This article has been published in "The Advocate", a monthly publication of the Arizona Association for Justice/Arizona Trial Lawyers Association, October 2008 issue, @2008 by Steven J. Bruzonsky, Esq.
LIEN SETTLEMENT AGREEMENT
Recently I have devised and used the following cover letter and lien settlement agreement in settling several lien claims, whether ERISA healthplan, ARS 12-962 or Medicare Advantage. Please note in particular the fourth paragraph of the agreement, in that the first sentence of that paragraph alone protects the client in regard to the health insurer not denying any future claims presented for accident or non-accident, or past or future, medical bills; and the second sentence of that paragraph is further redundant in this regard. Of course, you first must determine the basis and legitimacy of the lien claim, and in some cases you may simply tell the lien claimant to take a hike or offer and negotiate a very small settlement.

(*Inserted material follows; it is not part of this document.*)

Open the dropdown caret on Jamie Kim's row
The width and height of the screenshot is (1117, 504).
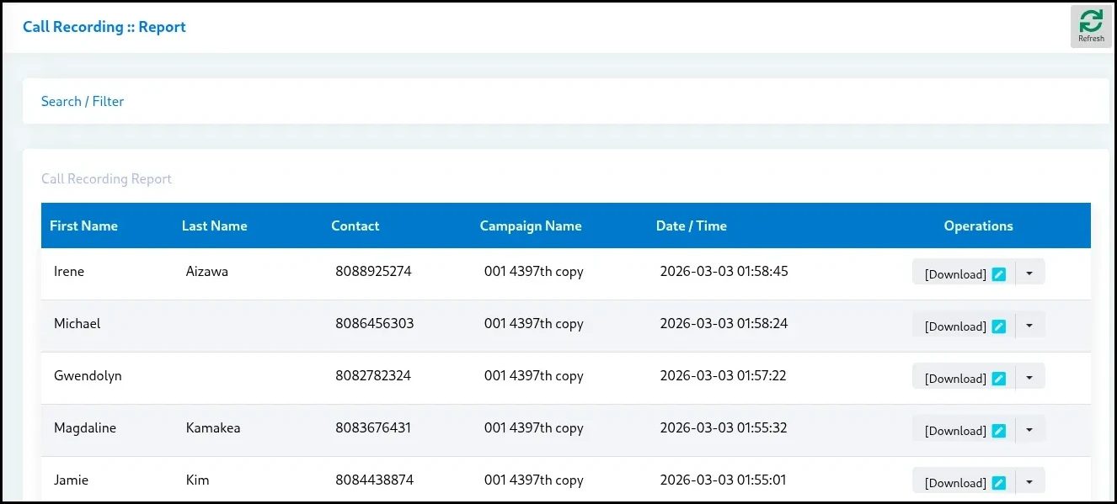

My cover letter and lien settlement agreement, for your use, is as follows:
LAW OFFICES OF STEVEN J. BRUZONSKY
1152 E. GREENWAY ST., STE. 5 MESA, AZ 85203 480-969-3003 FAX: 480-962-5879
Faxed to ________________
[Name, Address, Phone of Subrogation Claim Representative]
Re: Our Client/Your Insured:
Date of Accident:
Your File No.:
Agreement to Settle Lien Claim of _____________ for $_____________
Please have the appropriate person of your company sign below and return this Agreement to me by fax, as this Agreement confirms our discussion and agreement re settlement of this lien. Upon receipt of the below signed agreement, we will promptly remit payment (as soon as settlement funds are received or immediately if funds are held in our Trust Account). Thank you for your courtesy and assistance.
Very truly yours,
Steven J. Bruzonsky cc: client
HEALTHCARE LIEN COMPROMISE SETTLEMENT AGREEMENT
represented by ____________________, a subrogation/lien collection company
represented by Attorney Steven J. Bruzonsky
Date of Accident: _______________
Brief Description of type of lien claim:
Amount of Settlement: $_________________
The parties to this Agreement are the above Lienholder and Insured, represented by their agents noted above, and the agents represent that they are authorized on behalf of their principal to enter into this Agreement and bind their principal to the terms of this Agreement.

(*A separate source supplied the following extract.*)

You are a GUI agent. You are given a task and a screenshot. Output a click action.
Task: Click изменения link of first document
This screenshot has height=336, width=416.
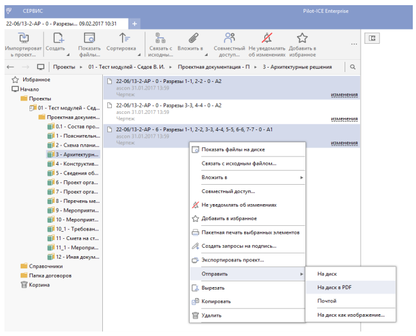point(344,95)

Lienholder claims a subrogation interest and lien against Insured's personal injury settlement resulting from the above Date of Accident. Lienholder agrees that in consideration of payment of the above referenced Amount of Settlement by Insured, that said payment will be in in full satisfaction of Lienholder's subrogation and lien claim for payment of any and all past or future health, medical or other benefits which are or may be accident-related.

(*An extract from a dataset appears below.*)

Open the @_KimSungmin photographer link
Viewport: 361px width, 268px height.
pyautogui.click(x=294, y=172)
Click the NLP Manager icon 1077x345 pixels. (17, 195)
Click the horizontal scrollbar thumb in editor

It is understood and agreed that this settlement is a compromise of a doubtful and disputed lien claim, that payment made is not to be construed as an admission that the lien claim is a legally valid one, and that compromise of this lien claim is made to avoid litigation and the expense thereof.
Lienholder hereby agrees that in consideration of the monetary settlement paid by Insured, that Lienholder shall not claim any subrogation interest or lien related to the above referenced date of accident as a basis to withhold or deny any past or future health, medical or other benefits; and that Lienholder shall continue to honor and pay per the terms of the Insured's health insurance company any and all claims presented,
Lienholder and Insured further declare and represent that no promise, inducement or agreement not herein expressed has been made, that this Release contains the entire agreement between the parties hereto, and that the terms of this Release are contractual and not a mere recital. Lienholder and Insured have read the forgoing agreement and fully understand said agreement.
Steven J. Bruzonsky
Attorney for Insured
I am authorized by Lienholder to enter into this Agreement binding Lienholder, and I hereby enter into this Agreement on behalf of Lienholder.
(Position or Title)
Please fax to Attorney Steven J. Bruzonsky at 480-962-5879 and mail original.